EX1A-6 MAT CTRCT 8 filename8.htm


Exhibit 6.2



Contribution Agreement


This Contribution Agreement (“Agreement”) is entered into and effective as of April 27, 2017 by and between Archive West Investments, LLC (formerly Thomas M. DeLonge, LLC), a Nevada limited liability company (“AWI”) and Gravity Holdings, LLC, a Wyoming limited liability company (“Gravity Holdings”), each a “Party” and together the “Parties”, with regards to the contribution of shares of To The Stars, Inc., a California company (“TTS”) to Gravity Holdings.




A.TTS was formed as a wholly-owned subsidiary of Really Likeable People, Inc., a Delaware corporation (“RLP”) on October 28, 2002, as amended for a name change on August 17, 2011.


B.AWI was a stockholder of RLP until December 31, 2014.


C.On January 1, 2015, AWI and RLP entered into a Share Sale Agreement (“Sale Agreement”), whereby AWI acquired all of the shares of common stock of TTS, so that AWI became holder of record of one hundred percent (100%) of the outstanding shares of common stock, no par value per share, of TTS (the “TTS Shares”).

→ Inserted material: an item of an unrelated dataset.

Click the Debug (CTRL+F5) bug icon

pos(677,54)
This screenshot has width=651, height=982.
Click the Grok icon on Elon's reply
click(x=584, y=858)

D.The DeLonge Family Trust, dated September 29, 2000 (the “Trust”), is the sole member of each of AWI and Gravity Holdings.


E.AWI desires to contribute the TTS Shares to Gravity Holdings as a contribution of capital, and Gravity Holdings desires to accept such capital contribution from AWI.

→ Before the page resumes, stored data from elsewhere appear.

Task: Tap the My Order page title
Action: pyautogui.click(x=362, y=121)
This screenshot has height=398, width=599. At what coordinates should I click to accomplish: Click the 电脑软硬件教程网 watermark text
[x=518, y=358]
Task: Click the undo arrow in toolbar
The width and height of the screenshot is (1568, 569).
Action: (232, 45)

NOW, THEREFORE, in accordance with the terms and conditions set forth below and for other good and valuable consideration, the receipt and sufficiency of which is hereby acknowledged, the Parties agree as follows:


1.Capital Contribution. Subject to the terms and conditions of this Agreement, AWI hereby contributes, assigns, transfers and delivers to Gravity Holdings all of its right, title and interest in and to the TTS Shares free and clear of any and all liens, claims, encumbrances and/or restrictions, other than restrictions on transfer arising under applicable state and federal securities law. Such contribution, assignment and transfer shall be deemed a contribution by AWI to the capital of Gravity Holdings. AWI is contributing the TTS Shares without any representation or warranty of any kind, other than that AWI has the right, power and authority to execute and deliver this Agreement and to contribute the TTS Shares to Gravity Holdings as contemplated hereby.

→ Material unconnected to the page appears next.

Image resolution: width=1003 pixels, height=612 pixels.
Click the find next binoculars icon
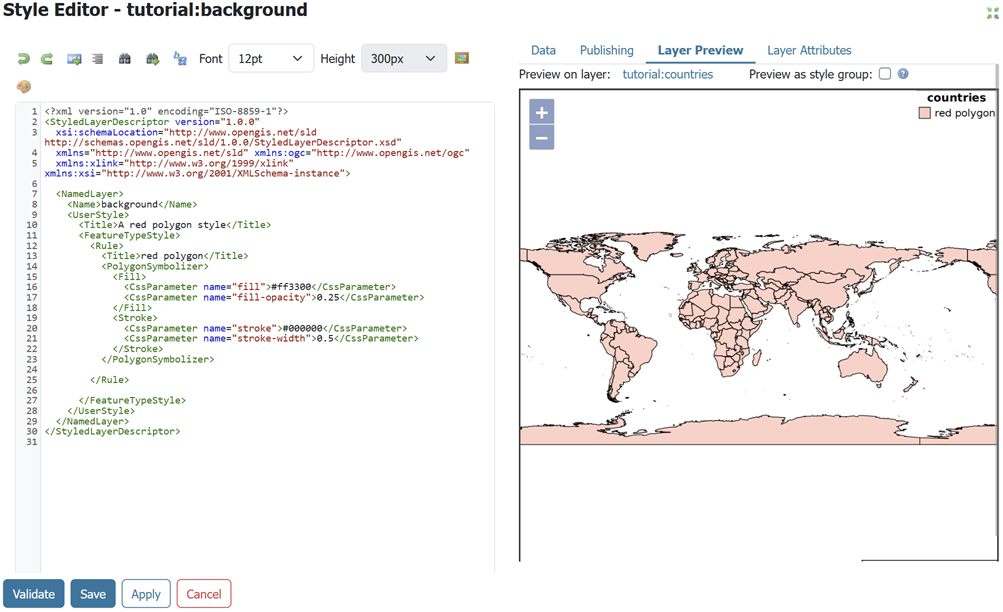point(152,59)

2.Section 351 of the Internal Revenue Code. This Agreement is intended to provide for a tax-free exchange between AWI and Gravity Holdings under Section 351 of the Internal Revenue Code and shall be construed to accomplish that result.


3.No Third Party Beneficiaries. The Parties hereto acknowledge and agree that this agreement shall be binding on and inure to the benefit of the Parties and their respective successors and permitted assigns, but no third party shall have any rights and remedies with respect to this Agreement or the subject matter hereof.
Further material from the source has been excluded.